San Jose’s already proven this works. By cutting permitting times and slashing those sky-high fees, they’ve gotten 2,000 homes that were previously approved but stalled to actually break ground. Another 2,000 are coming this year. The math was simple: reduce artificial barriers, and the market responds. One study found that just a 25 percent reduction in approval time could boost housing production by a full third.
But we can do even more. Factory-built housing costs up to 25 percent less and gets constructed 50 percent faster than traditional methods. California once helped solar power become affordable by supporting market innovation and scaling. We need to do the exact same thing with housing. The state should use tax credits and funding to incentivize factory-built housing while creating high-wage manufacturing jobs in the process.

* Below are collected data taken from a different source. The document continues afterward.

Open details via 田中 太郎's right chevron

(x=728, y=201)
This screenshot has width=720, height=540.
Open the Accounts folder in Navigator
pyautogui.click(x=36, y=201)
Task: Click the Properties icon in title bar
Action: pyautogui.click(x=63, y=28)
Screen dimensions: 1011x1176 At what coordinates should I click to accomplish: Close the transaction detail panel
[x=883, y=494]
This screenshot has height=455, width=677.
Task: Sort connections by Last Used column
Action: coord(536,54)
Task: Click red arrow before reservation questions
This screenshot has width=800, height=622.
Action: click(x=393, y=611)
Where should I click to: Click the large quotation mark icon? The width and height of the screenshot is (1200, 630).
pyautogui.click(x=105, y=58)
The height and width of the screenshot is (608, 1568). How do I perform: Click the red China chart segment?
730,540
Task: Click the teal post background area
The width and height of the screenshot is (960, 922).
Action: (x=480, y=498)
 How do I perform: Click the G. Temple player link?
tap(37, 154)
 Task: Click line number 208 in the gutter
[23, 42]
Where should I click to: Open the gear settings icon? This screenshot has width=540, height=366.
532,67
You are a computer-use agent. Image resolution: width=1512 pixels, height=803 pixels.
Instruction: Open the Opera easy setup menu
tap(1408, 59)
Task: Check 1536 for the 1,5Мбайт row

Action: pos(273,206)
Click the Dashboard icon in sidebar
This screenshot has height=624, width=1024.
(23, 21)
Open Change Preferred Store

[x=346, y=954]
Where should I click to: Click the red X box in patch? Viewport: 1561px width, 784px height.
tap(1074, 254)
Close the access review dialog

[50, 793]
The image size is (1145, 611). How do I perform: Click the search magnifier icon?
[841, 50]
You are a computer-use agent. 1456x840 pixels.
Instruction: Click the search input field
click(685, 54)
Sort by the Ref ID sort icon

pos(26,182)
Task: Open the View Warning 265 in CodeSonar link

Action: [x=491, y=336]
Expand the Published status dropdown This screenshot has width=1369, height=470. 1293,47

This isn’t about throwing money at the problem or imposing regulations. It’s about removing the obstacles we’ve created and letting innovation and market forces do what they do best. Young Californians shouldn’t be resigned to paying rent forever just to live in the state they grew up in. Families shouldn’t have to choose between staying in California and achieving homeownership.
The solutions exist. We know what works. What’s missing is the political will to actually implement these changes at scale. If we fix the housing crisis, we unlock opportunity for an entire generation and give California a fighting chance at being a place where working people can still build a future.